Hey there.

It’s probably best for my own state of mind and for yours, if you have any intention of following me down this path, to define a little bit about what I expect to be talking about here.

To start, since I technically exist (depending on the viewpoint of some billionaire or, I don’t know, Alan Moore) this blog is obviously built around my desires. And since you technically don’t, in so much as I’m writing this with only me in the room, seeing the words as they hit my screen, and no one else knows about this yet or gives a fig about my opinions, I can’t honestly be writing this for You. As much as I’d like to be.

Blogging is a conceit, of course. It supposes that one person’s opinions and ideas are so eloquent and valuable that other people will seek them out and read them on a… weekly basis? Am I over-promising my schedule already? I hate putting expectations on myself. Writing used to be easy and fun because I didn’t care about any of it. Then it became precious and had to promise me some sort of net return. Which never happened because, frankly, I choke up at the idea of challenging myself.

I used to write stories to avoid school. I used to write songs for the same reasons. I used to write a LiveJournal because I needed a way to socially interact after a bad breakup. And about the only things I’ve done that actually got seen by more than a handful of people were comics.

I love comics. I have always loved comics. I was born and raised in the early 70s and I can not recall a time when I wasn’t a comic reader. For sake of simplicity, I’ll include comic books, comic strips, graphic novels, Manga, and so on here. And the culture that seeped into cartoons and television shows and films. All of it. My Mego Superhero dolls. My original art that is decorating the walls of my office.

Comics.

In my twenties, I actually semi-conned my way into working at and managing a comic book store. Then I abandoned everything I knew to move to California, where I wound up working at two other ones (years apart). I have seen comics from many different angles, and I think my last time doing the retail gig of it maybe killed my enthusiasm a bit. Not because of the job, certainly not the person I worked for or our customers. Perhaps it was the publishers. Perhaps it was the cost, ever skyrocketing. Or maybe I’d just grown to a point where what I’d always loved was giving diminishing returns. It happens. I don’t like it, but I was just in my early forties then. Now I’m nearly fifty and I think… Is it too late?

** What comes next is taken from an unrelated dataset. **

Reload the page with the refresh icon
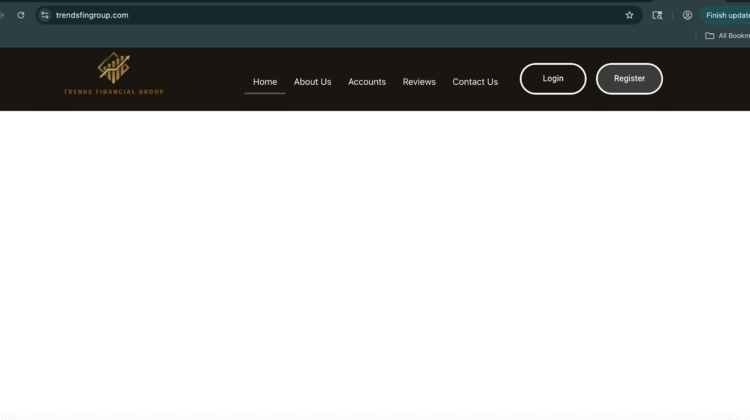The height and width of the screenshot is (420, 750). click(21, 15)
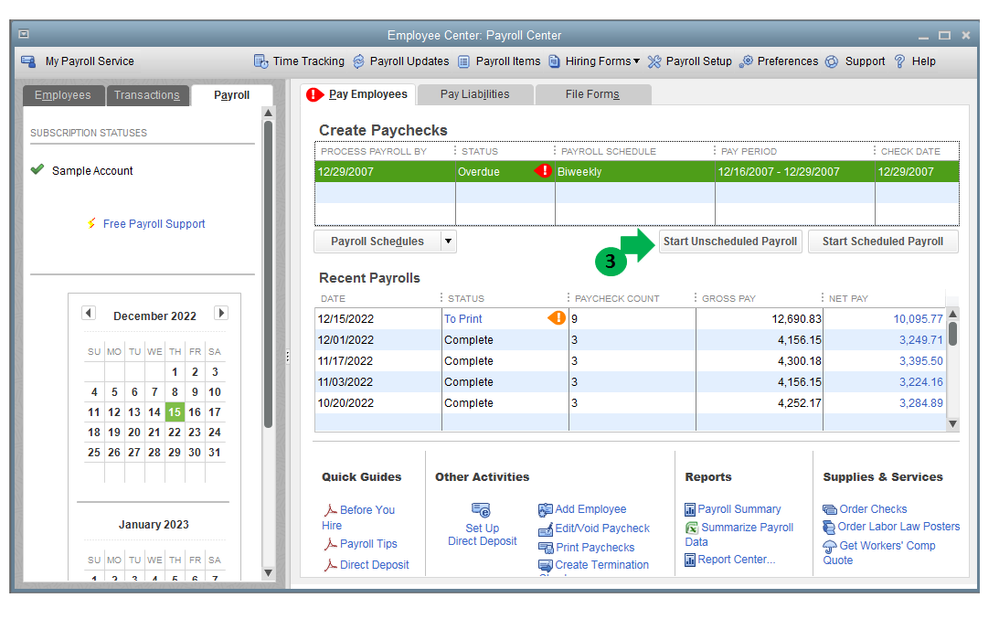Go to previous month in calendar
999x621 pixels.
[x=88, y=313]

No. Of course it isn’t. Stan Lee was 95 when he passed and he loved comics as much or more than anybody. Granted, he had the added benefit of creating a large chunk of them.

And I’d like to create some more comics too. I’m working on that. But in doing so, I am taking a look at why it’s so important to me to make comics when I’d so recently had a stepping away point. Why do I love something so much, and want to pour my time and energy into making it for others, if it’s not something I’m currently enjoying myself?

I’m hoping I’ll find an answer here. I have some ideas, to be sure. But my brain flits around so much, I haven’t pinned any of them down. Sometimes you just need to talk things out. Or, in this case, write them out.

So yes, this is absolutely a self-serving blog. Not surprising, I mean, look… a lot of them are. But like most things I’ve ever made or written or performed, I make it because I feel like I need to, for me. But I also hope that it will make a difference or build a connection with someone else. Like You. Who, hopefully, a little while after I actually post this, won’t be so technically non-existent.

But if we’re getting into the technicality of it all, does it really matter?

It’s just another comics blog after all.

EDITOR’S NOTE: This was meant to be the introduction to a Blog I was hoping to start on another platform. I’ve chickened out of that, for right now, so if you’re here you probably don’t need an introduction and this isn’t going to technically just be a “comics blog” but more my old LiveJournal coming back to life. While I’d love to be able to snag the years of entries from that, as embarrassing as many of them are, I’m not sure if that will happen. So this is LJ Part 2, or what I’m now referring to as “CapJournal” here. I don’t blog as much as think out loud, and I’m way out of practice, but Levi has talked me into putting it out into the open again.